I suppose I must have known that the different names for pants were specific to the different cuts but until I saw these pages from the new book The Complete Photo Guide to Perfect Fitting I didn't know specifically what they were. Now I do. And if you didn't, you do too! And won't you feel like a "smarty pants" when you use the right name in the future?
Click on these pages from The Complete Photo Guide to Perfect Fitting to enlarge and read all about understanding body mass, pants volume and the different cuts of pants.
More about the CPi book:
The Complete Photo Guide to Perfect Fitting
by
Sarah Veblen
Here is the ultimate reference for fitting test garments and transferring accurate adjustments to patterns! No matter what size or shape you are, wearing garments that fit perfectly makes you look and feel better. Rather than making commonly accepted changes to a commercial pattern, the method presented in this guide focuses on the way a test garment fits the body. The fabric is manipulated to improve the fit, and then those specific changes are made to the pattern. The result: patterns that fit perfectly!
With The Complete Photo Guide to Perfect Fitting, you'll learn:
- The importance of a fitting axis and how to use it during a fitting
- How to recognize fitting issues, such as drag lines and folds
- How to manipulate fabric to solve common and unusual fitting problems
- How to transfer the fitting changes to your pattern easily
- Basic pattern-making skills to ensure accurate alterations
See the fitting process from start to finish on basic garments, fitted on real people. Then follow fitting solutions on different body types. The lessons you learn will help you fit any body.

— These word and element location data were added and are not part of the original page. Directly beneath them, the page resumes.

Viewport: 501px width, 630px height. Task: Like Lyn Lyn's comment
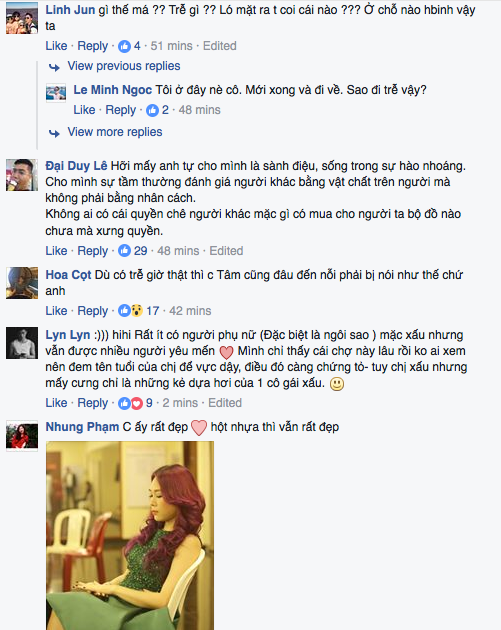click(56, 403)
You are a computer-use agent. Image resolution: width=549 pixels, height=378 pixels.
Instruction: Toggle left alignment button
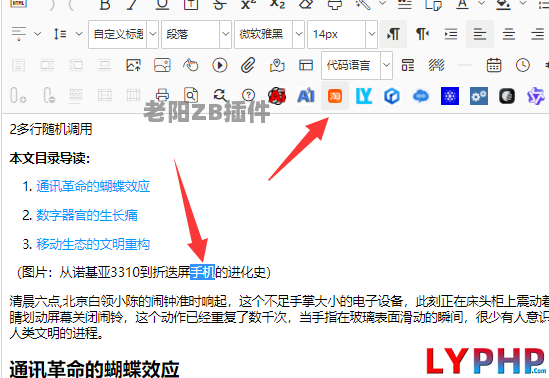point(480,34)
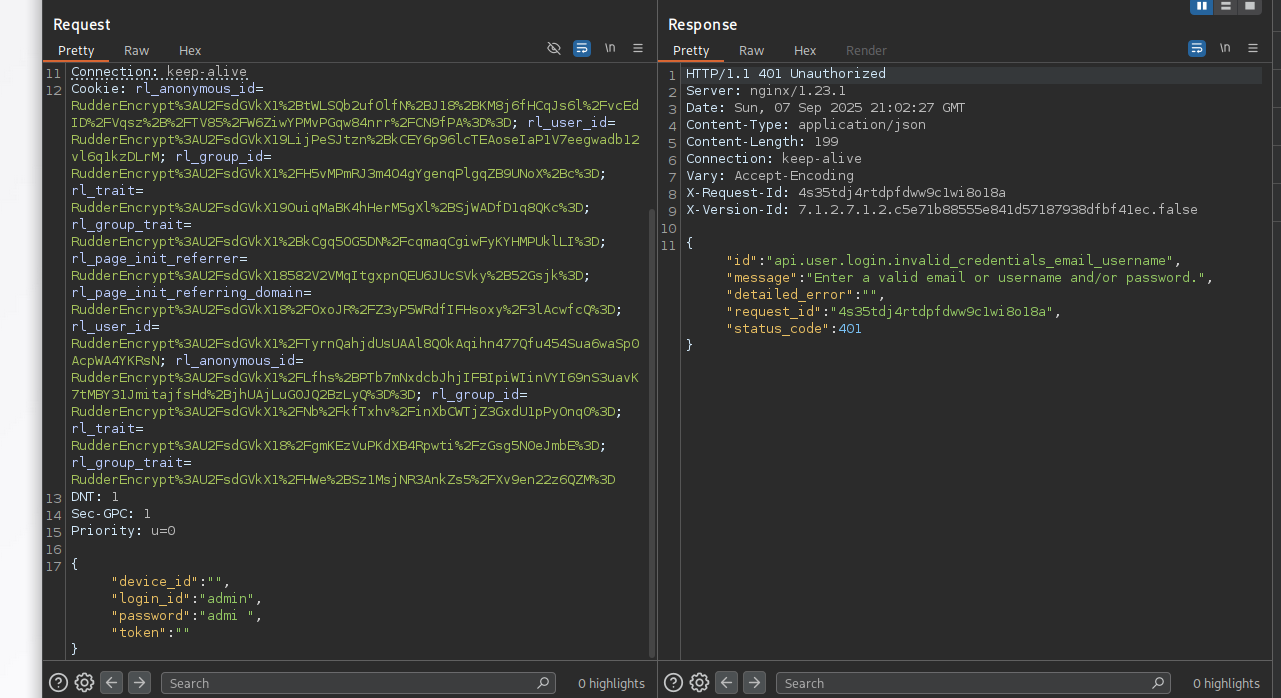
Task: Click the Request pane Search field
Action: pyautogui.click(x=350, y=683)
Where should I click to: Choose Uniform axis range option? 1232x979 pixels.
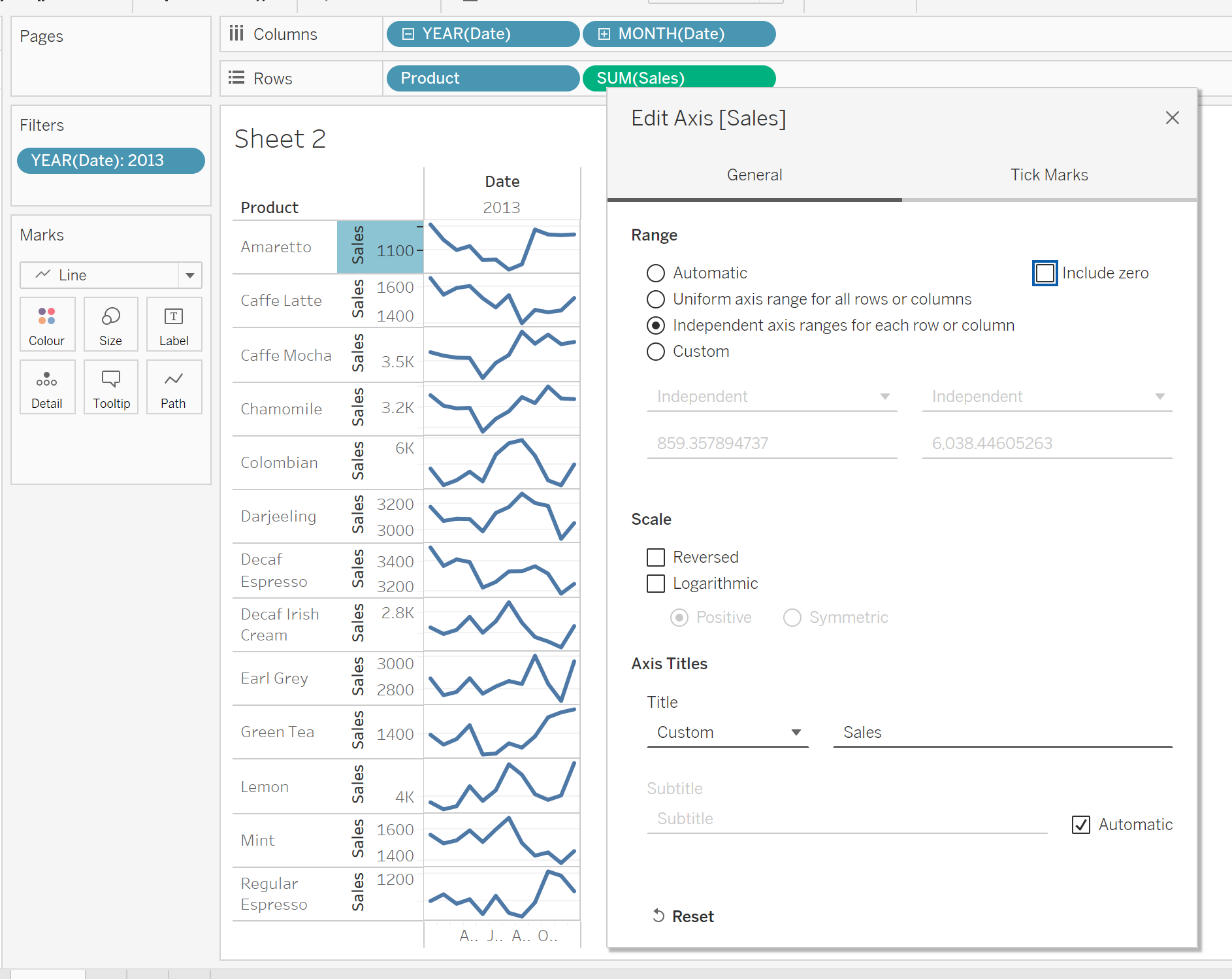tap(656, 299)
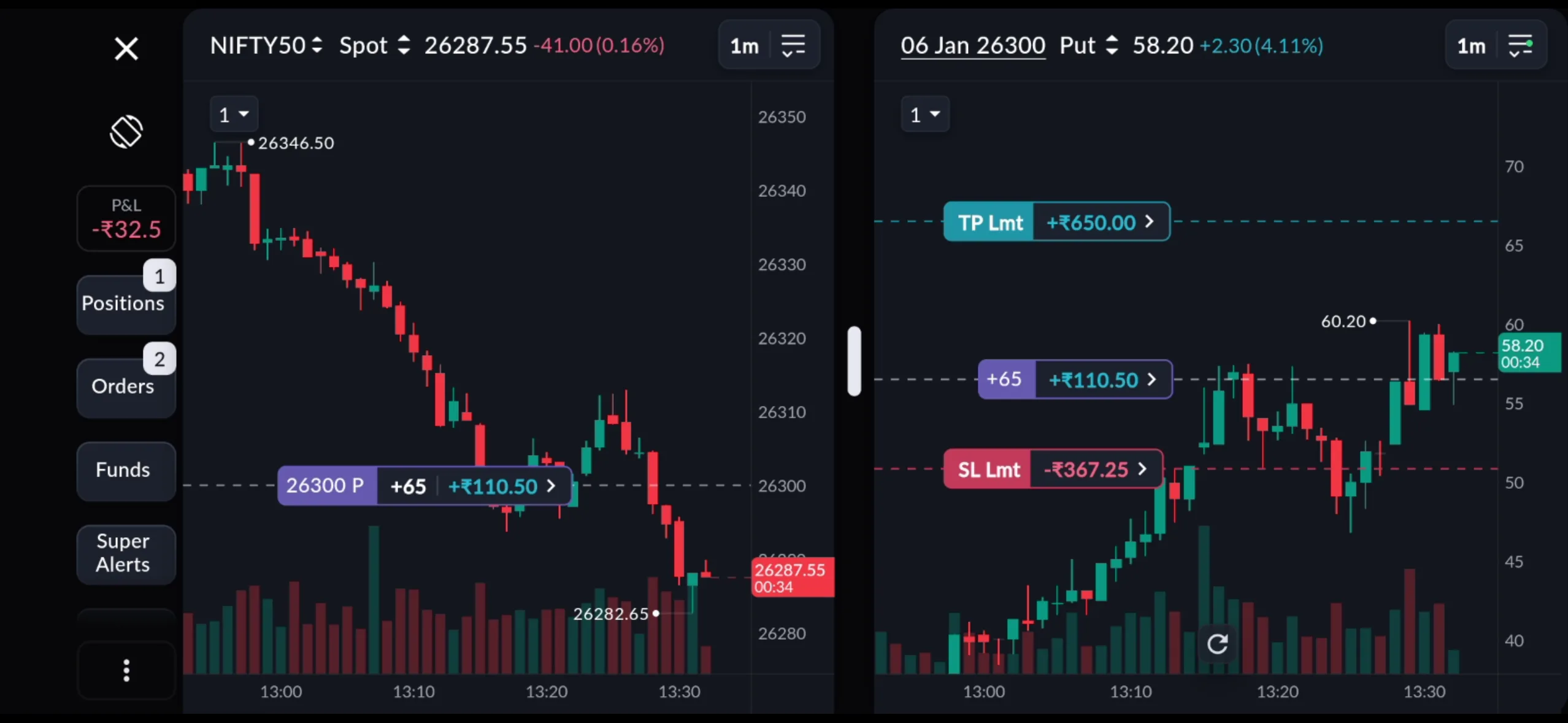The height and width of the screenshot is (723, 1568).
Task: Switch instrument using NIFTY50 stepper arrows
Action: [317, 45]
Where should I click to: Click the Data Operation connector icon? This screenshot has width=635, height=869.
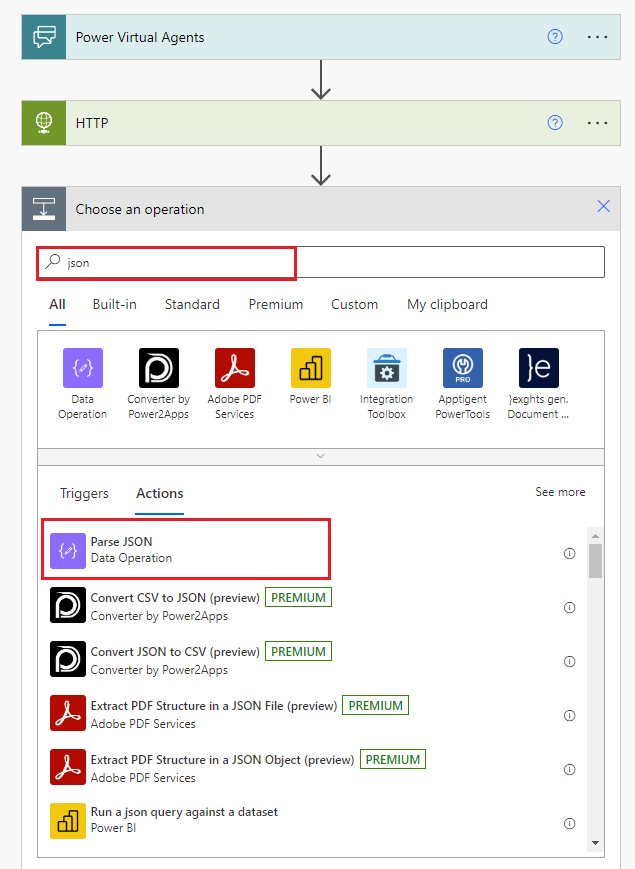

Sarah Veblen is a custom fashion designer who focuses on teaching, creating clothing for her clientele, patternmaking and design consultation for young designers, and writing in several venues. She has a Certificate in Fashion Design from Baltimore City Community College and a BA from Stanford University. Dedicated to promoting the craft of clothing design and construction at all levels, Sarah teaches in her studio as well as other classroom venues and PatternReview.com. She has been a guest lecturer at PACC/ASDP chapter events and national educational conferences; at Threadneedle Fabrics in Essex, Vermont; for CG Garment Designs in Colchester, VT; at G Street Fabrics in Rockville, Maryland; at Cañada College in San Mateo, California; and for ASG neighborhood groups in Maryland, Virginia, and California. In 2001, she launched her own Intensive Study Program in Fashion Design, developed for both home sewers and sewing professionals. With an emphasis on design, fit, and pattern development, she currently offers classes on patternmaking, working with knit fabrics, many aspects of design, and sewing techniques. Sarah has more than twenty articles and various other written contributions and garments for THREADS magazine, as well as several “how-to” videos for the THREADS website. She was one of the three designers featured in the 1999 THREADS Design Challenge, and she was the overall winner of 2008 THREADS/ASDP “Fluid Fabrics” challenge. She lives in Sparks, MD.